Saved data entries:

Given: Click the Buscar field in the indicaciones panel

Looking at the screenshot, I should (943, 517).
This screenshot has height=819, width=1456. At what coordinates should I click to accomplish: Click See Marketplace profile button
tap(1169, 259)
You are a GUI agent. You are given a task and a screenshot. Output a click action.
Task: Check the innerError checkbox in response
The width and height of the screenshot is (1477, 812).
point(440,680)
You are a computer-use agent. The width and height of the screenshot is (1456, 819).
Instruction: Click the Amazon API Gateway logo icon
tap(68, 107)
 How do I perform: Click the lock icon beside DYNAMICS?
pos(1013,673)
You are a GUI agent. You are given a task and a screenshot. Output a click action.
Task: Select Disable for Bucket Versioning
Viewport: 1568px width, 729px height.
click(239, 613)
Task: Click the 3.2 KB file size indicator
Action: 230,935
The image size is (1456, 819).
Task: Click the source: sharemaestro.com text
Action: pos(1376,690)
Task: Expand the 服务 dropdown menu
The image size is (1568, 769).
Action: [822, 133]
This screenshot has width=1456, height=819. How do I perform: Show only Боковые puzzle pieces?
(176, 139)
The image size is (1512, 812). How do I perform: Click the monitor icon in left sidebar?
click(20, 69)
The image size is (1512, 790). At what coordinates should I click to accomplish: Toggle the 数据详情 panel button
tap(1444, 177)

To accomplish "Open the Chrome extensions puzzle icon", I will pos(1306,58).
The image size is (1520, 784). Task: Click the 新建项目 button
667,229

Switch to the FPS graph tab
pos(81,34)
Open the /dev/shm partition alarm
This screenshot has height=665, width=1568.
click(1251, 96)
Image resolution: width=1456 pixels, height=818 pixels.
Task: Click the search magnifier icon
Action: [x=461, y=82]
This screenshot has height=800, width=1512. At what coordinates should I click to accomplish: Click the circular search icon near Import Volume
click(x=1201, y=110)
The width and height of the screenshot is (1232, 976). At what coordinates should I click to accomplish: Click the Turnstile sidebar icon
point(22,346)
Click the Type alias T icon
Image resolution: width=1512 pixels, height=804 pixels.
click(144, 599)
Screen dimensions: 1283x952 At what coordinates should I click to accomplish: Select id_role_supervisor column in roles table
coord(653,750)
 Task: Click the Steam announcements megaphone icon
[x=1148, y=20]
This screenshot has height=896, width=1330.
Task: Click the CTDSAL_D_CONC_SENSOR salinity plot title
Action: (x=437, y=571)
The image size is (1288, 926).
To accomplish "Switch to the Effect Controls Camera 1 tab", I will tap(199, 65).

What is needed -
Say how many lines in the data include the string "Open", giving the number alone.

The completed task -
2